ZurichNLP / ContraPro

Contrastive evaluation of pronoun translation in neural machine translation
MIT License
24 stars 5 forks source link

About contrapro.json #4

Closed sinhngn closed 3 years ago

sinhngn commented 3 years ago

Please, tell me understand contrapro.json, how to generate this file? Because i refer use your tool to evaluation for another language (ex: en-vi) Thank you!

a-rios commented 3 years ago

Hi, you can just download the .json file, it's part of the repo? Or do you mean how to create one for another language pair?

sinhngn commented 3 years ago

I mean, i want to create another language pair. contrapro.json in repo just for en-de. Can I create contrapro.json for en-vi? Thank you!

bricksdont commented 3 years ago

The code we used to extract those examples is currently not available because our Gitlab servers were discontinued. As soon as I manage to upload the code again I will notify you in this thread.

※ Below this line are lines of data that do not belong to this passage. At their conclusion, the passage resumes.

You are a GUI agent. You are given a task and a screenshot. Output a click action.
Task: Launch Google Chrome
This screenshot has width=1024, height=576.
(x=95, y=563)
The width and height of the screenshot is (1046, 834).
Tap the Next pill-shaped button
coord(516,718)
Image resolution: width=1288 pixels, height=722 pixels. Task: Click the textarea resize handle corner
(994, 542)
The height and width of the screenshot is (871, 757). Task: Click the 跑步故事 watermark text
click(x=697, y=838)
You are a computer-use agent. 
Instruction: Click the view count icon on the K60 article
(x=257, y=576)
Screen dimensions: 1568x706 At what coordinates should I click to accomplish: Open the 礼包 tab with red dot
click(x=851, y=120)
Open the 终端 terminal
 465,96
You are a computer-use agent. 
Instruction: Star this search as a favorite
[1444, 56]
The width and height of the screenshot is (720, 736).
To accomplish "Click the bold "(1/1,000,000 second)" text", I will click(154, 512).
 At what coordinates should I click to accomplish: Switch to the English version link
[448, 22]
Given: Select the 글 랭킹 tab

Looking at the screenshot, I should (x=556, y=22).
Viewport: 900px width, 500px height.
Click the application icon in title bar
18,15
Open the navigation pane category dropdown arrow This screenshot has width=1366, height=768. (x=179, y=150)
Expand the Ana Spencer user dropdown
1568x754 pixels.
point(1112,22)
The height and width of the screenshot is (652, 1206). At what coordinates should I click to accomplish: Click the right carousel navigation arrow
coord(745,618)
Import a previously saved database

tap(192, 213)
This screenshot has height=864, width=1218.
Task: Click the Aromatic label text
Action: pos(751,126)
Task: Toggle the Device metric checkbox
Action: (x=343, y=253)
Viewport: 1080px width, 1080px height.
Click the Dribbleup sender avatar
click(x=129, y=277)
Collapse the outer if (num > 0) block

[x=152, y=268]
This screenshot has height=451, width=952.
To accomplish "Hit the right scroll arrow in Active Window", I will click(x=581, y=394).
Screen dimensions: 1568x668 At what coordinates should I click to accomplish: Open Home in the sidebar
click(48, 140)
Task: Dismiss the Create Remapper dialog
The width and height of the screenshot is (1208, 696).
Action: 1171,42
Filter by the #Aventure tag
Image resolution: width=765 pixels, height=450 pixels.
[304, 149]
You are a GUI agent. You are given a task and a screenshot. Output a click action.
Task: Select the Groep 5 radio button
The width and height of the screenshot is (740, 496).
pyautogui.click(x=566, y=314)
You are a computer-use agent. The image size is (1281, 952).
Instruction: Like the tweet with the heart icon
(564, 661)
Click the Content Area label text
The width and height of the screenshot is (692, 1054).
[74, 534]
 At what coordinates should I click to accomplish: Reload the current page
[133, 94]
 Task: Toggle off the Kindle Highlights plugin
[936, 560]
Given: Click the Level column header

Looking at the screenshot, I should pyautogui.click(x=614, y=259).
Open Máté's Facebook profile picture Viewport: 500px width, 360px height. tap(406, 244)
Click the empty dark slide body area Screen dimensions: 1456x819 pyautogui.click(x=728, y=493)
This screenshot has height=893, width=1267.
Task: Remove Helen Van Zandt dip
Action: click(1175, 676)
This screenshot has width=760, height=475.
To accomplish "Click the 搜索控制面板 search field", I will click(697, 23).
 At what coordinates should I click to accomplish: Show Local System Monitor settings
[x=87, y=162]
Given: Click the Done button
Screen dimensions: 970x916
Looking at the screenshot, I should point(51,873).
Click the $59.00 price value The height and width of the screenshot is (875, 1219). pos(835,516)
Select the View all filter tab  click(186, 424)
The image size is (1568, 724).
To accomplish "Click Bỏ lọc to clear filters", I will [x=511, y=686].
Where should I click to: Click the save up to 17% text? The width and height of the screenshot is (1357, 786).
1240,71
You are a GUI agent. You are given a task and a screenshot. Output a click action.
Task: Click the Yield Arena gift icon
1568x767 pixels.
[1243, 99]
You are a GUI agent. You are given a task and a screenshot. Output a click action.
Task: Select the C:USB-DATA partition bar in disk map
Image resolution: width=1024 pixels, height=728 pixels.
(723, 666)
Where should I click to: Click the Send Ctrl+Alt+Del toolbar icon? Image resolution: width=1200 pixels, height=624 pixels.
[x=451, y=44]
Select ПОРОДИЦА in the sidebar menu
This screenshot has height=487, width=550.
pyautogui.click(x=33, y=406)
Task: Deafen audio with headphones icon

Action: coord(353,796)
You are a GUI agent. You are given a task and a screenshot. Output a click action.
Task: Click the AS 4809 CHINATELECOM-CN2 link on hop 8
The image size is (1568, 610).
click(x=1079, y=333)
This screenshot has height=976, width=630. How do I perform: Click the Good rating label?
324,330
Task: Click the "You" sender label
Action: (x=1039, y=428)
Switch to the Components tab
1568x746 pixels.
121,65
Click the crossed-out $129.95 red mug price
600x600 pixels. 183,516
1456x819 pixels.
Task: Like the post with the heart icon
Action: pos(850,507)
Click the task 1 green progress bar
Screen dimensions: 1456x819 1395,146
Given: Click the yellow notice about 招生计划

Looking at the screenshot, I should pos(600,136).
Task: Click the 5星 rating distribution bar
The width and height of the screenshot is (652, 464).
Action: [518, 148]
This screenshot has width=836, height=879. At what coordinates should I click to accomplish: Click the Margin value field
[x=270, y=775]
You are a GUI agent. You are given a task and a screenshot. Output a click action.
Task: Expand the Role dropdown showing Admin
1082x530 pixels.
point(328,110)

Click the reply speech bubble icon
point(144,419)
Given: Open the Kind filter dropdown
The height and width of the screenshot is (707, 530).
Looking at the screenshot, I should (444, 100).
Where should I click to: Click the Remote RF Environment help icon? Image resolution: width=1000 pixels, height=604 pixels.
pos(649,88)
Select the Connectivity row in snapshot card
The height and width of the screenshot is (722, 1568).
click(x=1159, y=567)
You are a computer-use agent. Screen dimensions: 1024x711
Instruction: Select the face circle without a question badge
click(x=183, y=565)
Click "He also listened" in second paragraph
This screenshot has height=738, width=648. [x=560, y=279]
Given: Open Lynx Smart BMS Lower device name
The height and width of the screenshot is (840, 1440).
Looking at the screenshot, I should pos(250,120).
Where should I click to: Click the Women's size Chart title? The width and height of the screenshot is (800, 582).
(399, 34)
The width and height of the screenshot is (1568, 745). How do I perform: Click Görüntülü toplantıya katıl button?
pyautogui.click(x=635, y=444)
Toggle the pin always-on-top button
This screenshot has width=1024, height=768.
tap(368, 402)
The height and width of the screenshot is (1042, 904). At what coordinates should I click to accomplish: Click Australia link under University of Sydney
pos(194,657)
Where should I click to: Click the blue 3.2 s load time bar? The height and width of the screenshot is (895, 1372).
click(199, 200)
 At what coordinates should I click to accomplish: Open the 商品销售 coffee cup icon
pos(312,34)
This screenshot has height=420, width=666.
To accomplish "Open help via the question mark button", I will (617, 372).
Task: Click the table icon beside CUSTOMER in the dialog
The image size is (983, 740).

You can in principle then adapt this code for EN-VI, but important: our extraction process relies on many NLP tools such as tagging, parsing and coreference resolution. If such tools are not available for Vietnamese then our approach does not work.

a-rios commented 3 years ago

If you have a parallel corpus, you need to parse both sides and do co-reference resolution - then, via word alignment, you can extract sentence pairs that have corresponding pronouns that you can then replace to create the contrastive sentences. The tricky part is probably to get a good co-reference resolution, this seems to be something that isn't available for many languages.

sinhngn commented 3 years ago

Thank you!, let me try. VNCoreNLP Tool can create Post taging, but can not detect co-reference resolution :(

bricksdont commented 3 years ago

Hi @sinhngn,

The code to extract contrapro is up again, here:

https://gitlab.ifi.uzh.ch/mmueller/pronoun-sets

There is not much documentation unfortunately. One file you may be interested in that shows most of the extraction logic is

https://gitlab.ifi.uzh.ch/mmueller/pronoun-sets/-/blob/master/extract.py

Let me know if this is useful and regards Mathias

bricksdont commented 3 years ago

@sinhngn Does the above answer your question, can this issue be closed?

sinhngn commented 3 years ago

Yes, thank you very much!